── QUOTED TEXT

Three are thousands of service brokers on the Internet who provide means for consumers to connect with suppliers based on search. These brokers typically, but not necessarily, work within industry verticals, such as supplying electricians, books, air flights, accommodation, or cars.

3.    If the answer to (2) is yes:

    a.    which websites or applications and entities provide those other services; and

    b.    how do the services being offered by Uglii Corporation compare to those other services available?

    In responding to this question, please consider matters including technological advancement, ease of use, ready availability and cost.

There are thousands of websites and apps that currently provide offerings similar to what are proposed to be offered by Uglii Corporation. Some of them offer generic services such as

    Google Search

    Google Maps

    Microsoft Bing Search

    Microsoft Maps

    Apple Maps

Other offer services within a particular industry, such as

    AirBnb

    Uber

    Freelancer

    Airtasker

    Harvey Norman

    Ebay

A major differentiator between the services listed in this response to question (3) and those proposed by Uglii Corporation, is that these services all are very active with thousands, tens of thousands or millions of subscribers. By contrast, based on the information provided by the Uglii Corporation website and on some simple searches, provisionally there is little evidence that shows that the Uglii Corporation directory has achieved significant adoption.

Success in the search space is dependent on there being a critical mass of data in the searchable directory. If consumers are unable to find a representative set of the information that they are looking for, they will not be inclined to use that director nor its attendant search.

4.    If the answer to (2) is no, describe the principal differences between the services proposed to be offered by Uglii Corporation and those other services.

5.    In your opinion, would the services proposed to be offered by Uglii Corporation be likely to attract a significant number of users and generate significant revenue for Uglii Corporation? Please provide reasons for your response.

No.

There are too many established competing organisations. For the Uglii directory to be useful, it would need to achieve a critical mass of data. It is provisionally assumed that at present this is not the case. With thousands of large service brokers successfully operating in this space, it is difficult to see how Uglii Corporation could successfully compete.

6.    If the answer to (5) is no, are there any steps that could be taken by or on behalf of Uglii Corporation to improve the services offered by Uglii Corporation so as to make them competitive with other services currently available on the market? Please provide details for your response.

For generic search

The Uglii Corporation technical approach to registering entities in its directory necessarily makes it much more difficult by comparison to the way that Google and Microsoft Bing register entities in their directories.

Google, Microsoft and other organisations also have searchable directories. In the case of Google and Microsoft the way they populate their directories is quite different to how Uglii Corporation populates its directory. Google and Microsoft each have automated processes that scan, classify and register all reachable websites in all the major languages of the globe.

────
── DATA

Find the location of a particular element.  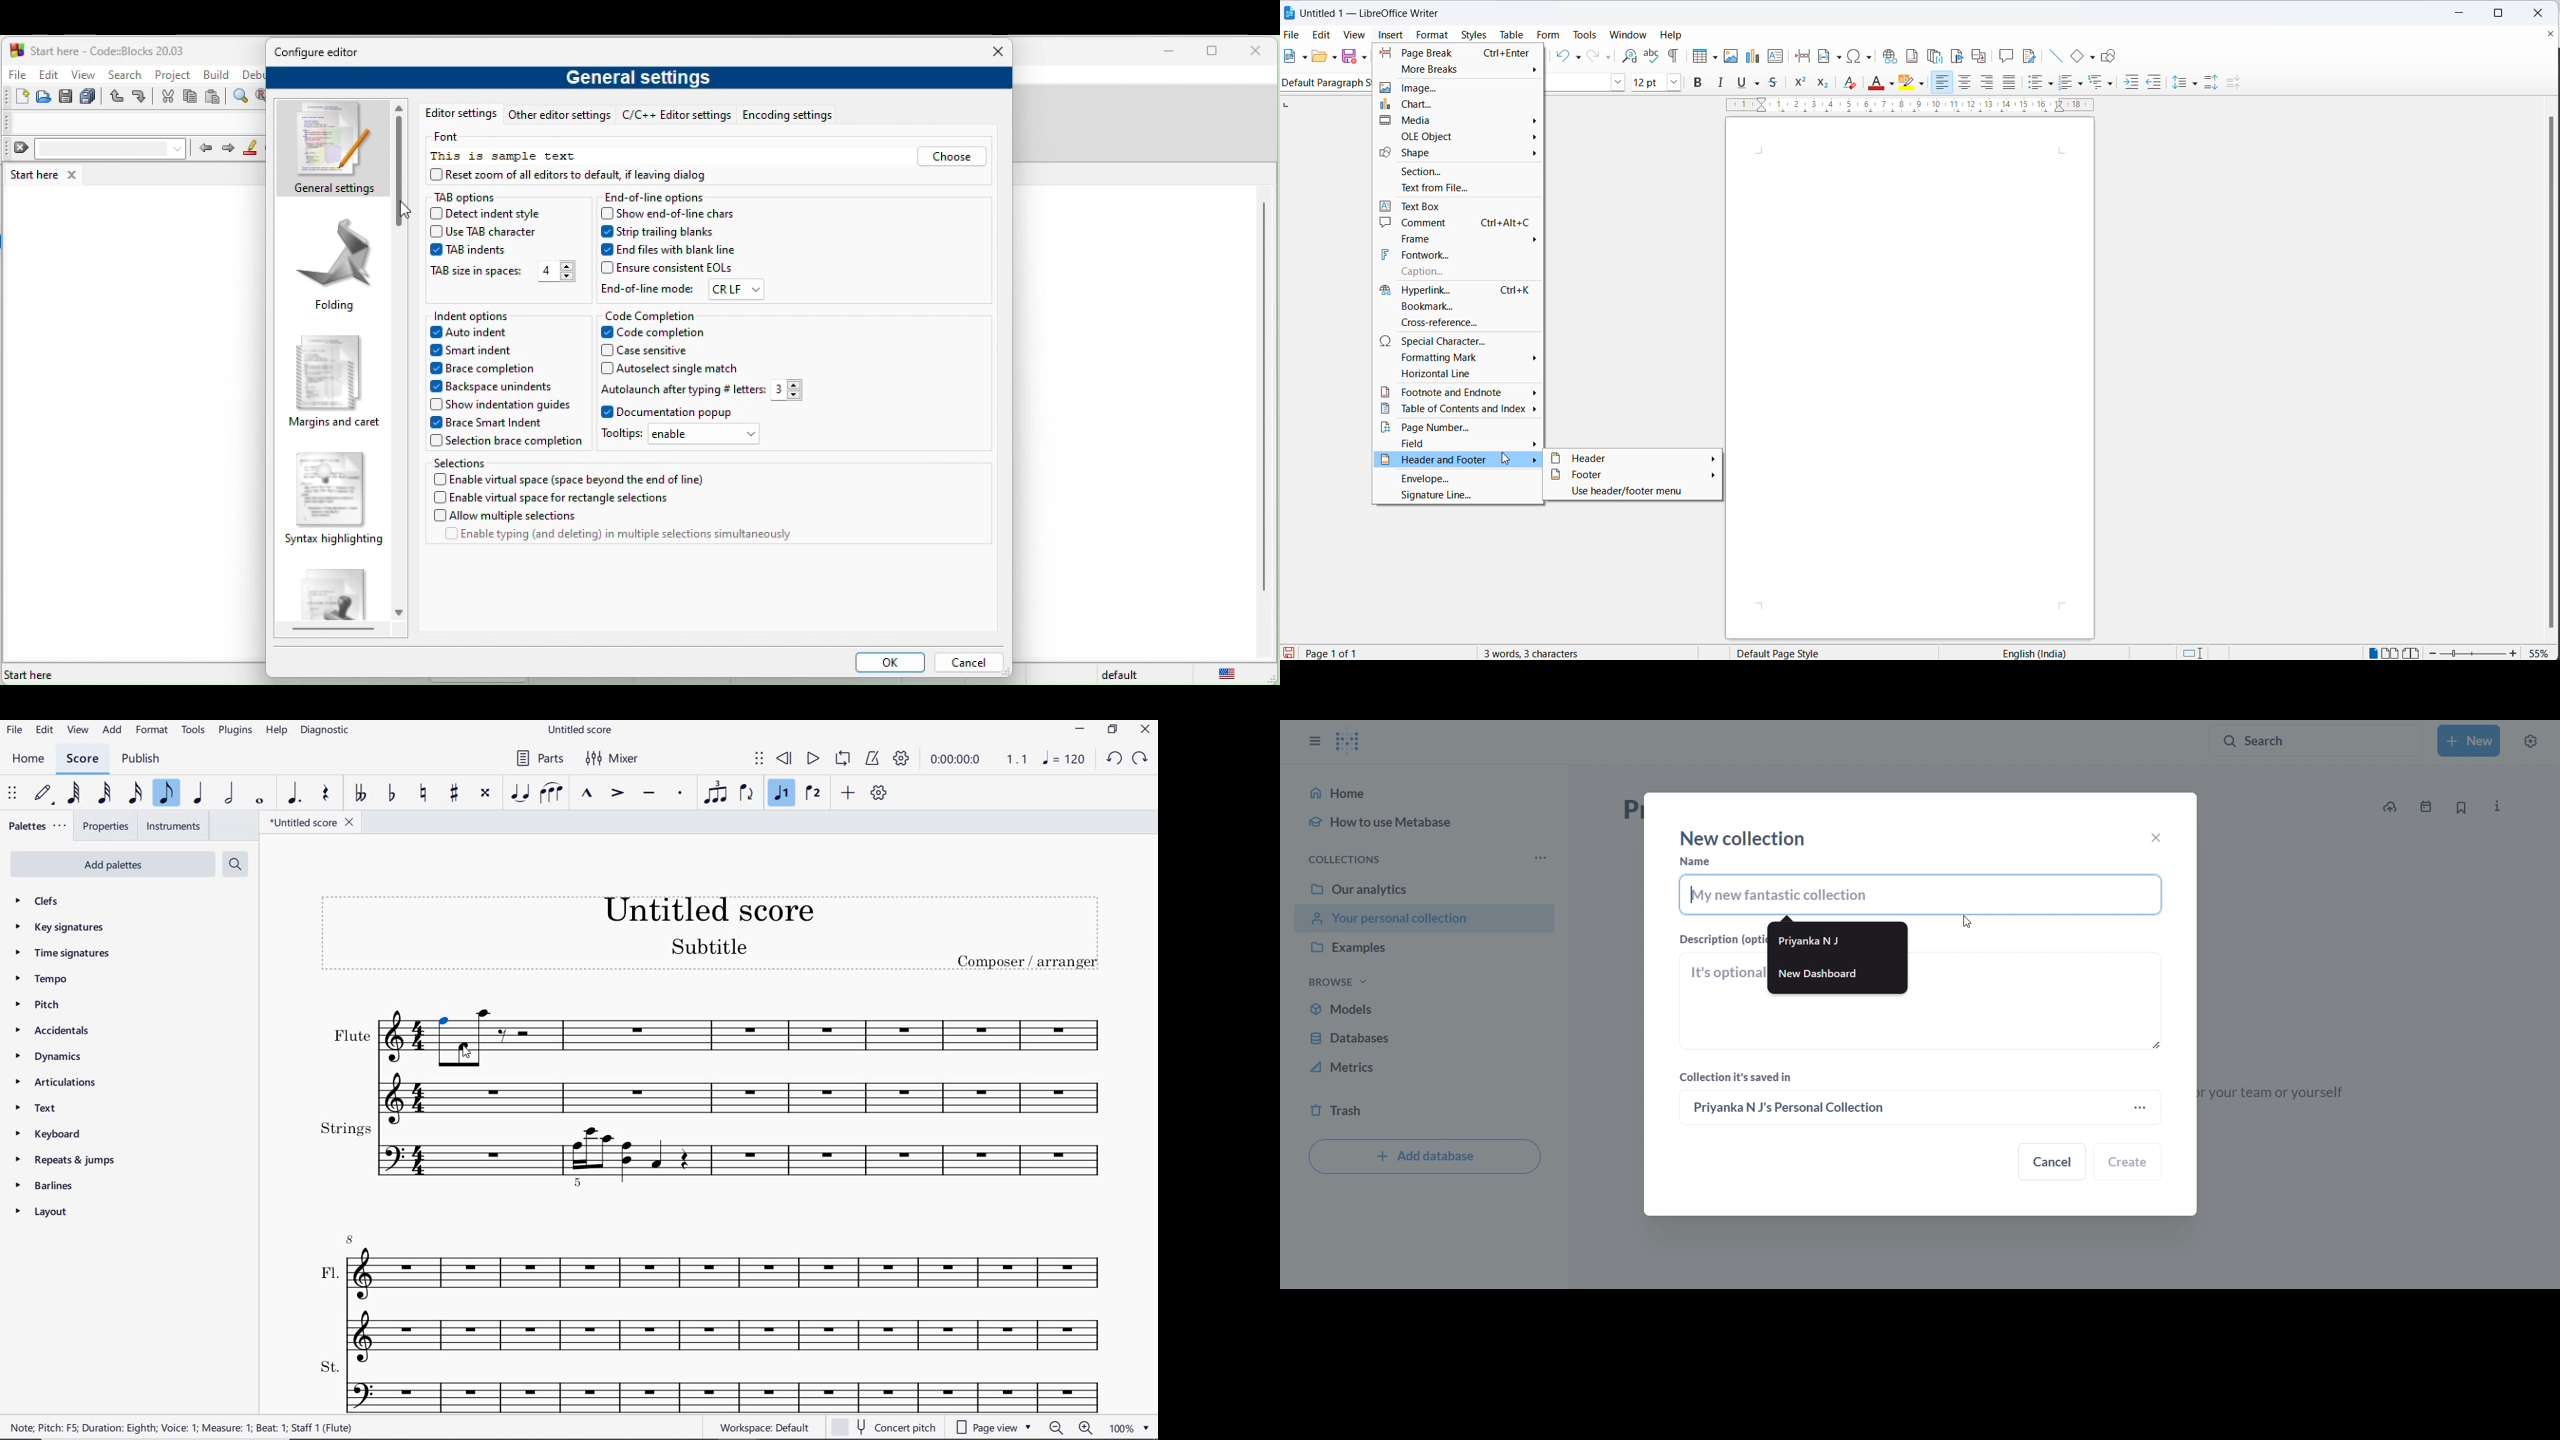

file is located at coordinates (1293, 34).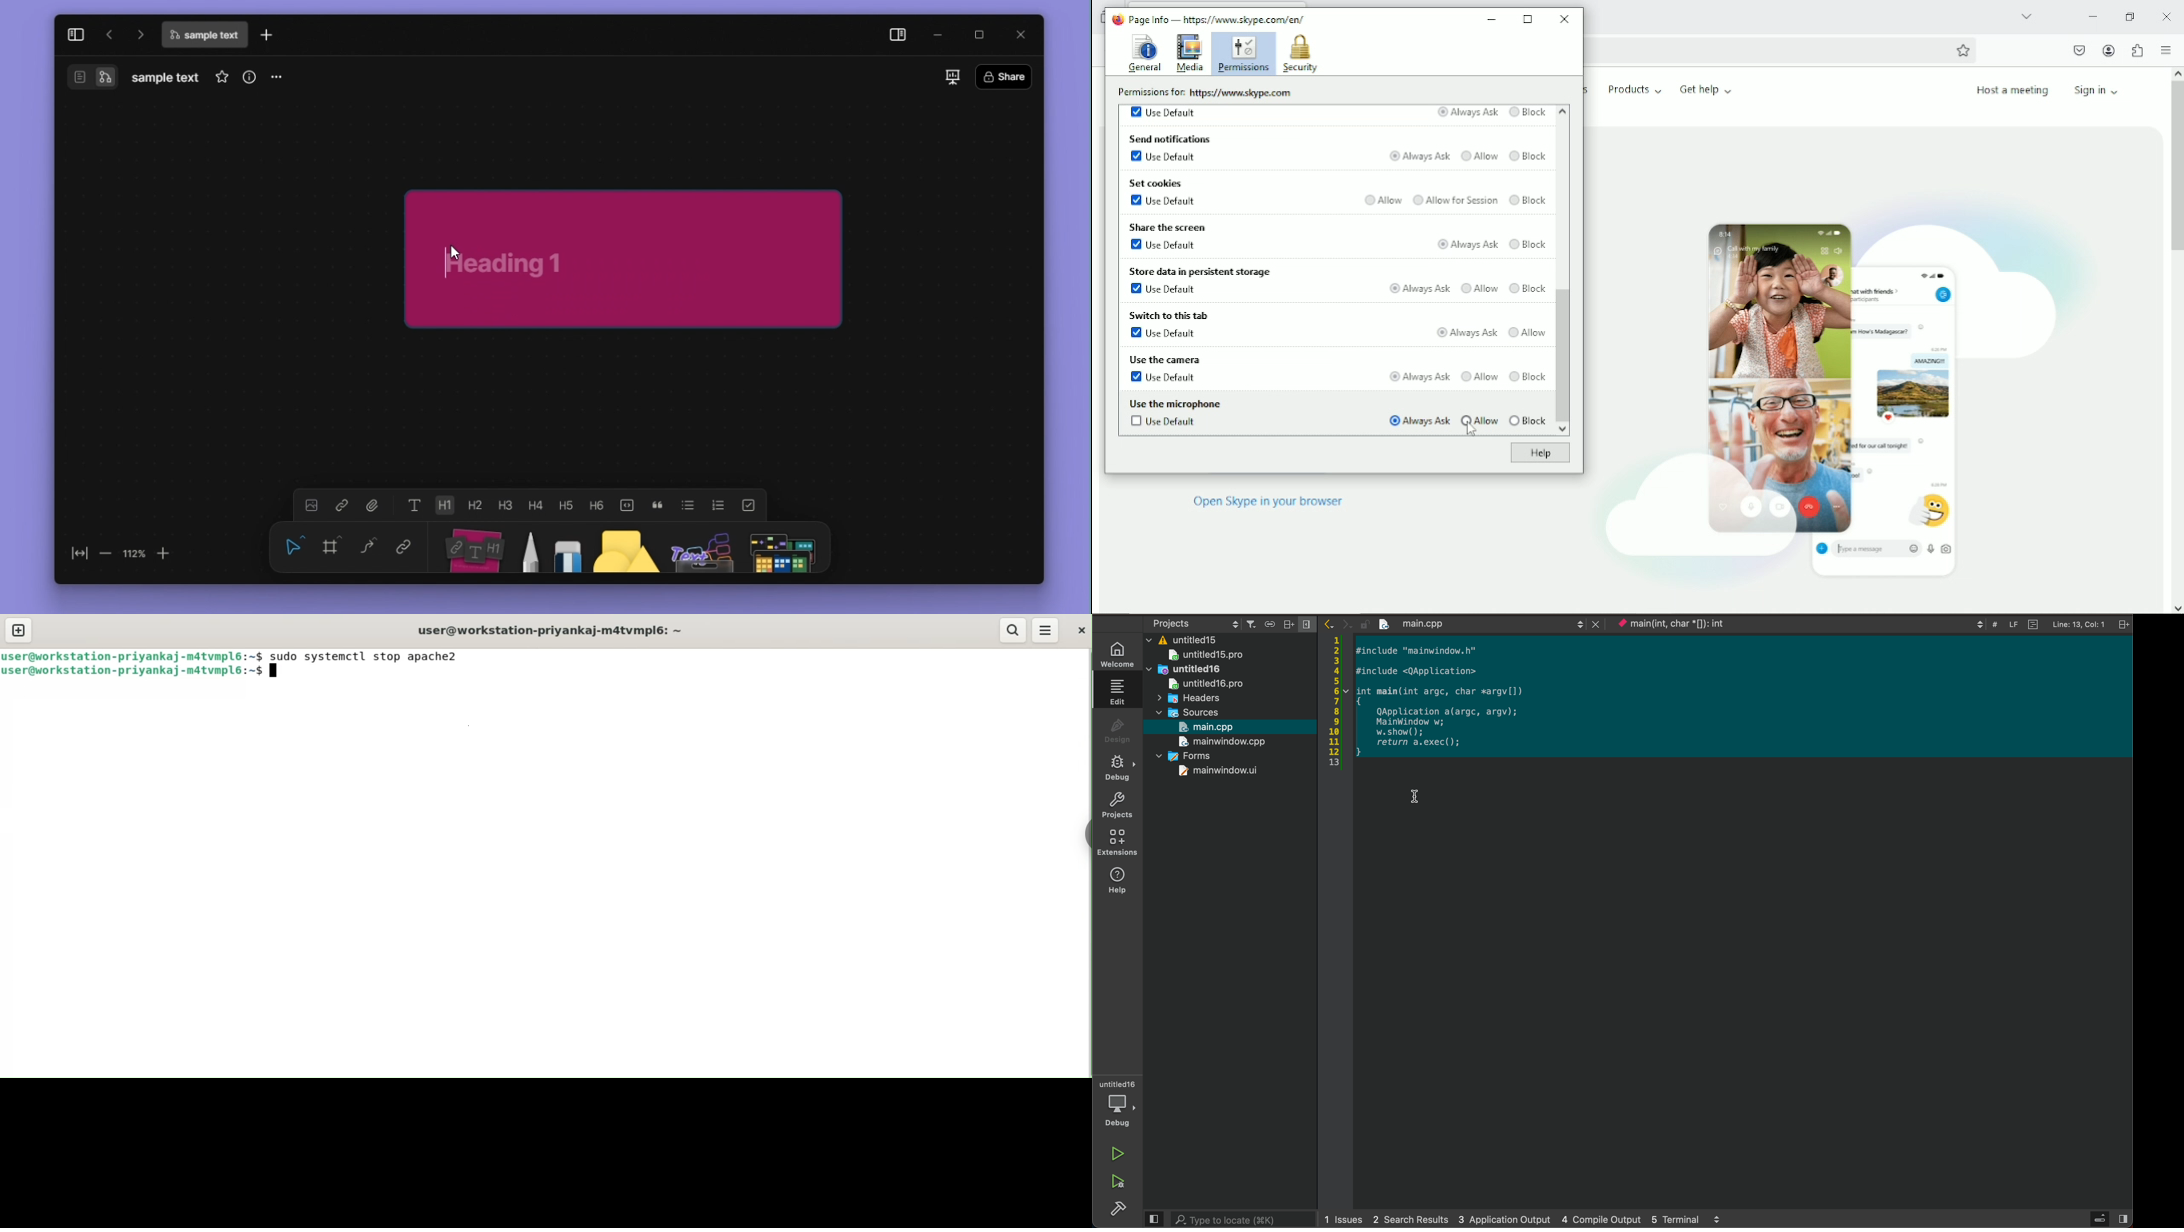 The image size is (2184, 1232). I want to click on Allow, so click(1480, 419).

────

__GIVEN INSTRUCTION 1__
Translate this sentence from the Uglii Corporation text into Spanish: "Success in the search space is dependent on there being a critical mass of data in the searchable directory."
__GIVEN INSTRUCTION 2__
Set down the part of the Uglii Corporation text that starts with "For generic search" and goes on through "in their directories.", copying it word for word.

__FULL ANSWER 1__
El éxito en el ámbito de las búsquedas depende de que exista una masa crítica de datos en el directorio de búsqueda.

__FULL ANSWER 2__
For generic search

The Uglii Corporation technical approach to registering entities in its directory necessarily makes it much more difficult by comparison to the way that Google and Microsoft Bing register entities in their directories.